### ERFORDERLICHE AUFGABE 1
Schreib aus den Datensätzen den Abschnitt von der Zeile mit „taxes (359, 259)“ bis zum Ende der Datensätze wortgetreu ab, beide Enden eingeschlossen. Lass die Bilder dabei weg.

### TEXTAUSZUG
Es vergeht zurzeit kein Tag, an dem nicht in irgendeiner Zeitung oder irgendeinem obskuren Schmierblatt zum Thema Antisemitismus geschwafelt wird. Mal ist es ein vollkommen unbekannter Stephan Handel, der als Gerichtsreporter zur Verhandlung über Antisemitismus kommt und als „Fachmann“ die Verhandlung kommentiert und das Urteil schon vorwegnimmt. Mal ist es ein bekannter nicht wieder für den Bundestag nominierter Politiker, Volker Beck, der sich wohl als Judenreferent profilieren will, nachdem er als Bundestagsabgeordneter gescheitert ist. Man staunt freilich, dass er zur Zeit Lehrbeauftragter am Centrum für religionswissenschaftliche Studien der Ruhruniversität Bochum ist. Andererseits kann ein Tiger seine Haut nicht wechseln, das können nur Schlangen, und Schuft bleibt Schuft, wie es in Israel über den kriminellen Minister Arje Derhi hieß.
Am 4. Januar war sich die FAZ nicht zu schade, einen Text von Beck zu veröffentlichen, bei dem er nur nachgewiesen hat, dass er sich nicht zu einem Lehrbeauftragten an einer Universität eignet, dagegen aber sehr wohl zu einem Antisemitismus-Beauftragten. Man staunt, dass es bei der FAZ keine Redakteure gibt, die den Text redigiert oder zumindest korrigiert hätten, und es so zuließen, dass wieder einmal Fake News in die angeblich seriöse Presse eingedrungen sind.

### EXTRAHIERTE DATENSÄTZE

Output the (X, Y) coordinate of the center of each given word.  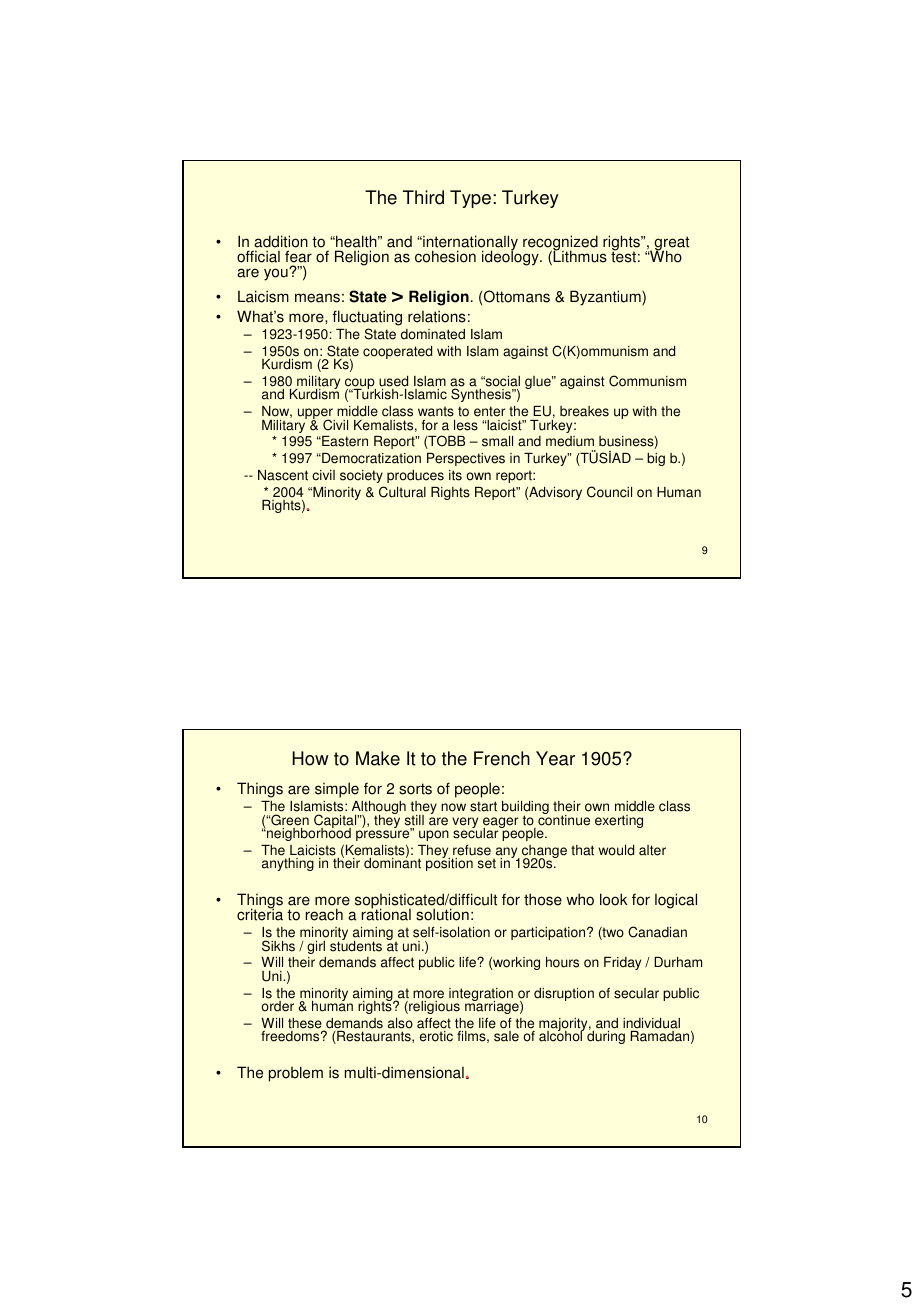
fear (298, 256)
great (670, 245)
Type (470, 199)
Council (609, 492)
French (502, 758)
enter (489, 411)
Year (555, 758)
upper (316, 415)
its (455, 475)
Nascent (283, 475)
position (449, 863)
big (656, 459)
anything (288, 864)
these (306, 1024)
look (614, 899)
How (310, 758)
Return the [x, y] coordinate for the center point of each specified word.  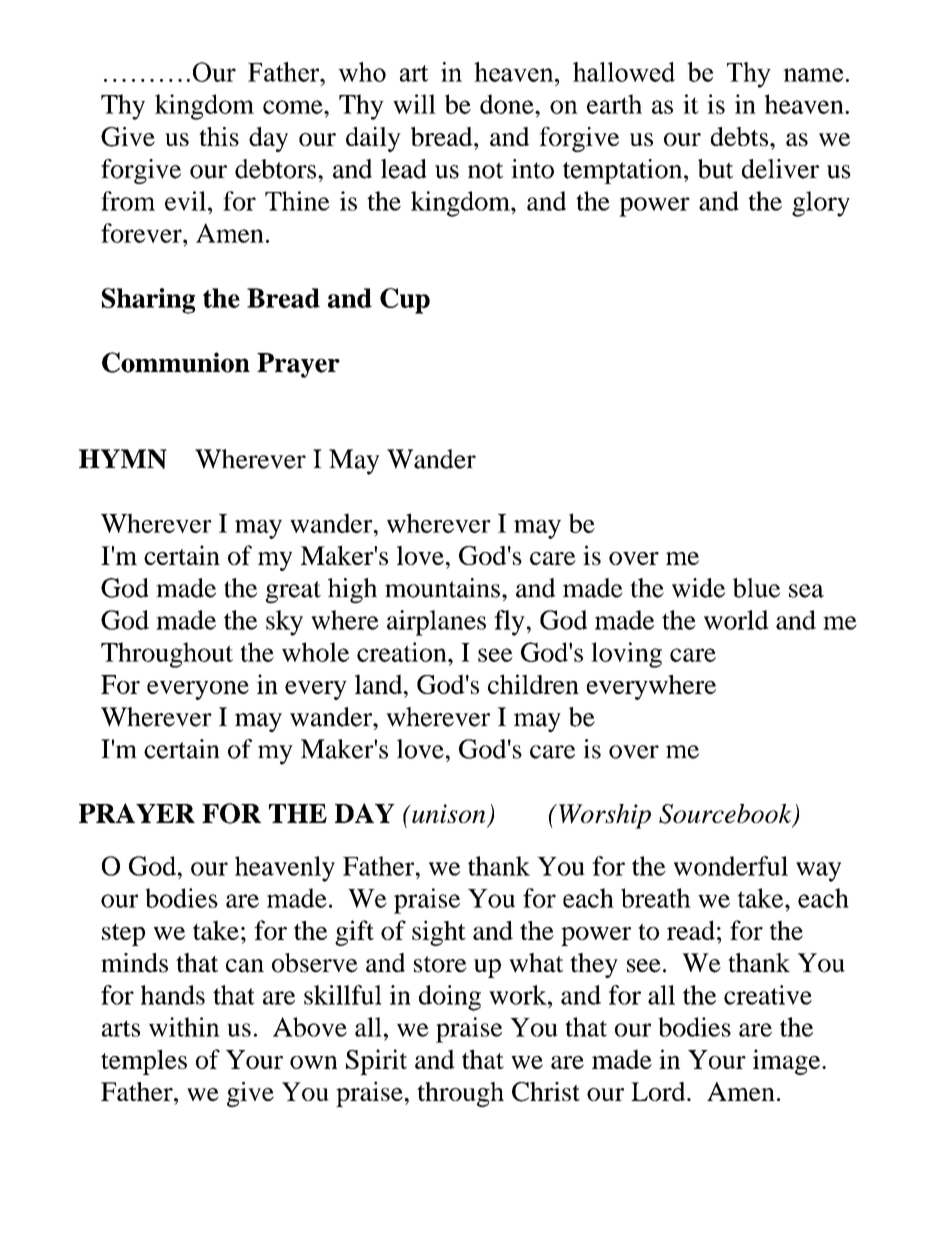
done [508, 104]
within [184, 1027]
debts [741, 136]
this [219, 136]
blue [756, 588]
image [788, 1062]
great [293, 592]
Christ [546, 1092]
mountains [442, 588]
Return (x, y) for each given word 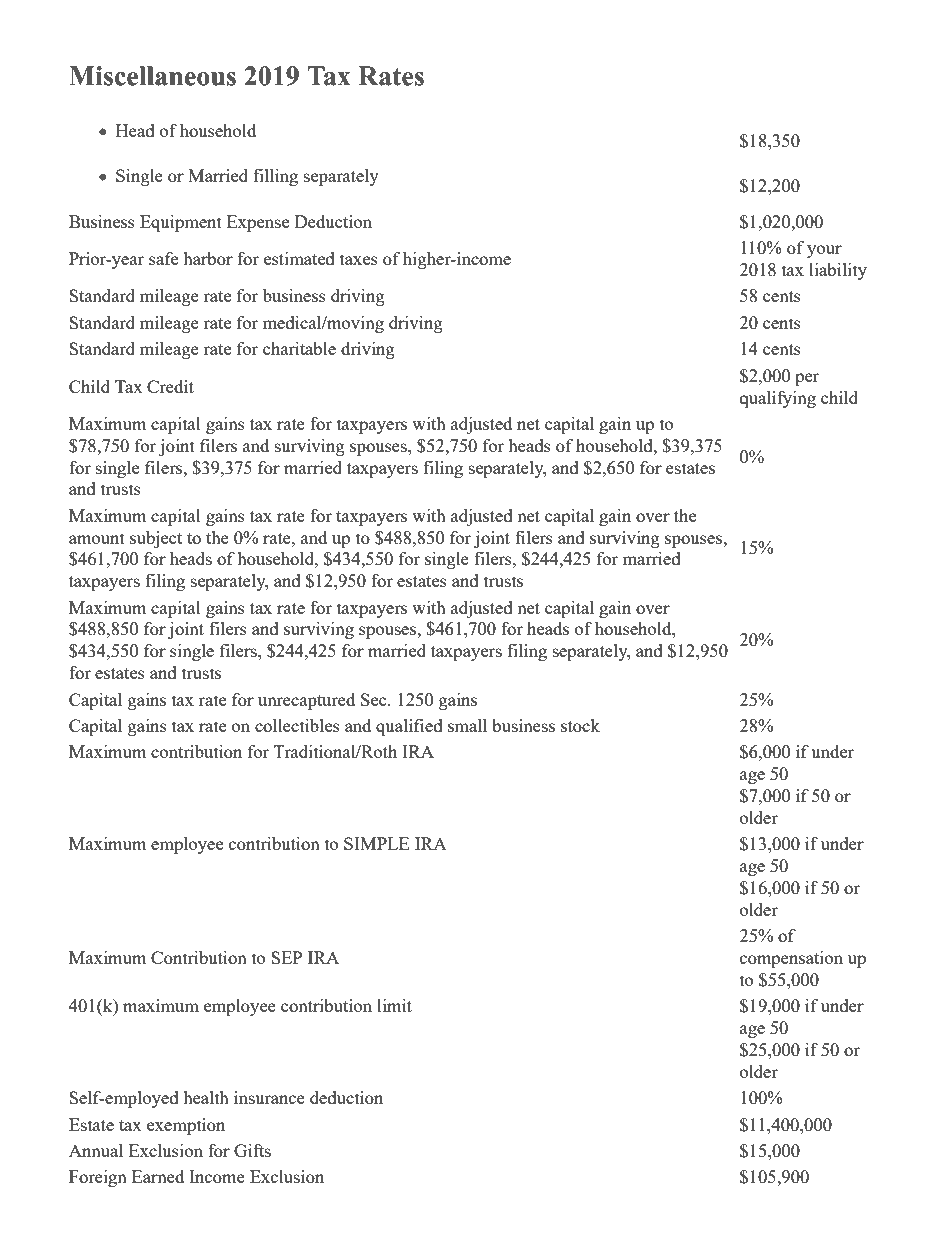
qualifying (778, 399)
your (824, 251)
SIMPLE (376, 843)
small (467, 725)
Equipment (181, 223)
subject (156, 539)
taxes (359, 259)
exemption (186, 1126)
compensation (791, 959)
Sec (375, 699)
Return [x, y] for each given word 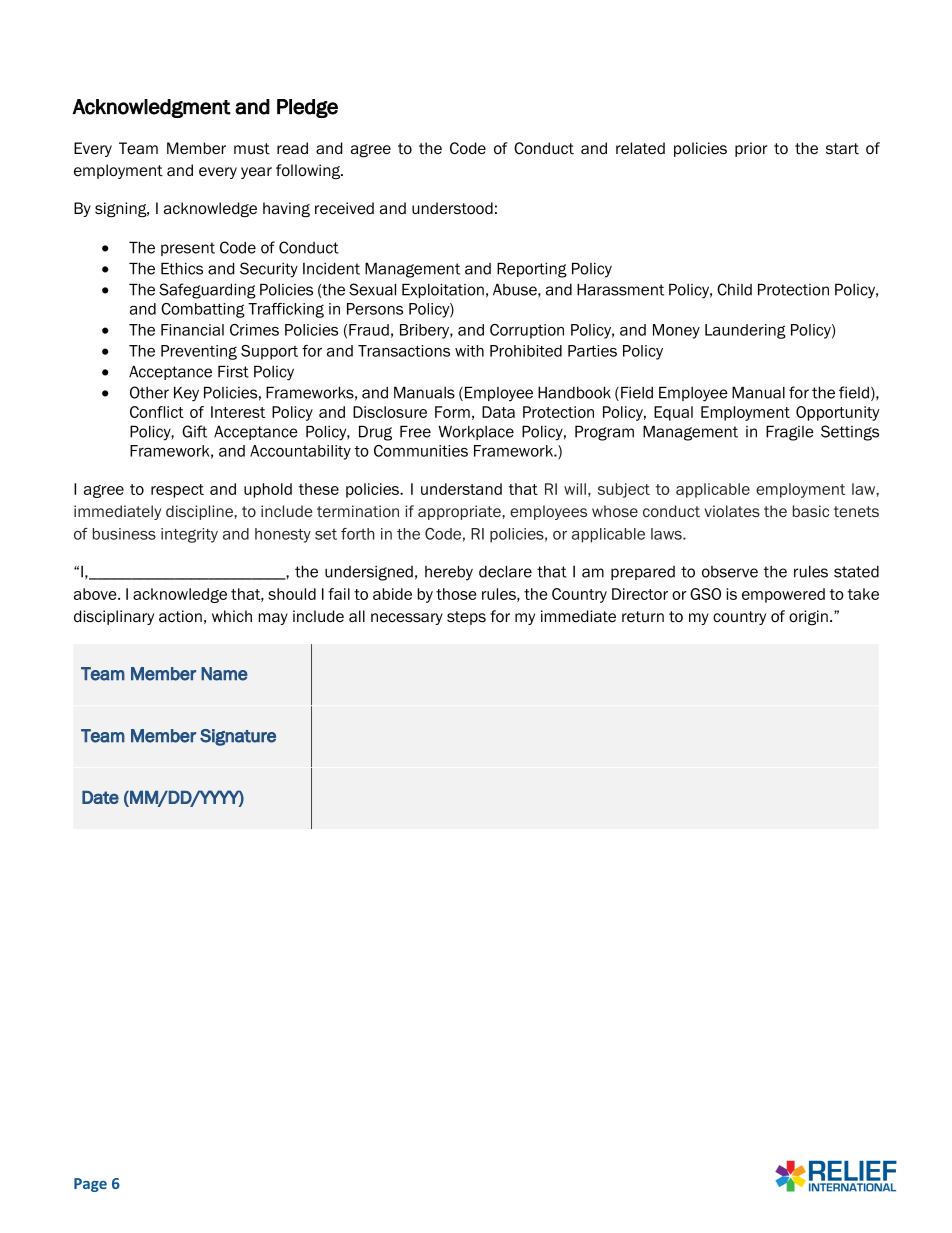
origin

### ERFORDERLICHE AUFGABE 2
Ändere im Text über Antisemitismus den Abschnitt von „Es vergeht zurzeit“ bis „Arje Derhi hieß.“, indem du „Tiger“ durch „Leopard“ ersetzt, und gib ihn dann wieder.

### ANTWORT ZUR AUFGABE 1
taxes (359, 259)
exemption (186, 1126)
compensation (791, 959)
Sec (375, 699)
Return [x, y] for each given word 
origin

### ANTWORT ZUR AUFGABE 2
Es vergeht zurzeit kein Tag, an dem nicht in irgendeiner Zeitung oder irgendeinem obskuren Schmierblatt zum Thema Antisemitismus geschwafelt wird. Mal ist es ein vollkommen unbekannter Stephan Handel, der als Gerichtsreporter zur Verhandlung über Antisemitismus kommt und als „Fachmann“ die Verhandlung kommentiert und das Urteil schon vorwegnimmt. Mal ist es ein bekannter nicht wieder für den Bundestag nominierter Politiker, Volker Beck, der sich wohl als Judenreferent profilieren will, nachdem er als Bundestagsabgeordneter gescheitert ist. Man staunt freilich, dass er zur Zeit Lehrbeauftragter am Centrum für religionswissenschaftliche Studien der Ruhruniversität Bochum ist. Andererseits kann ein Leopard seine Haut nicht wechseln, das können nur Schlangen, und Schuft bleibt Schuft, wie es in Israel über den kriminellen Minister Arje Derhi hieß.